While he wouldn't disclose how much Nordic Harvest's electricity bill comes to, he said the power came with wind certificates registered on the Danish commodities exchange.
These legal documents guarantee that the amount of electricity you consume in one year is equivalent to the electricity produced by numbered windmills offshore.
- Slow start in Europe -
First developed around a decade ago, vertical farms have taken off in Asia and the United States, which is home to the world's biggest.

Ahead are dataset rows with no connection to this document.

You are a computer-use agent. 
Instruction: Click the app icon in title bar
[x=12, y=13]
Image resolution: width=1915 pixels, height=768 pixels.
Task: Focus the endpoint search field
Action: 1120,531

The idea has slowly started to catch on in Europe.
Urban farming could even allow land exploited by single-culture farming to be reforested, Riemann said.
We moved the forests in order to have fields, he laments, noting that now farmers like him can bring some of the food production back into the cities where you can grow on much smaller land and space optimised in height.
His farm uses one litre of water per kilogramme of produce, or 40 times less than underground farms and 250 times less than in fields, he says.
The names of his clients remain confidential, but they include caterers, restaurants and even supermarkets.
According to a poll conducted by the Danish Farmers Union, 95 percent of Danes are ready to change their consumer behaviour to protect the environment.
Nordic Harvest's products are however not labelled as organic.
The EU regulation dictates that the word organic is linked to the word 'soil' so if you take soil out of the equation you can't name it organic anymore, he says.
But we grow on the same terms as organic: we don't use pesticides or insecticides.
Meanwhile, Aarhus University agriculture professor Carl-Otto Ottosen notes that Denmark doesn't have a space problem and companies like Riemann's are largely a novelty that won't threaten Danish farming traditions.
It works in Japan or Shanghai, where there's no space to farm and where they want quality products, he says.
But despite what polls suggest, Ottosen insists Danes are still more inclined to buy products based on price, not taste.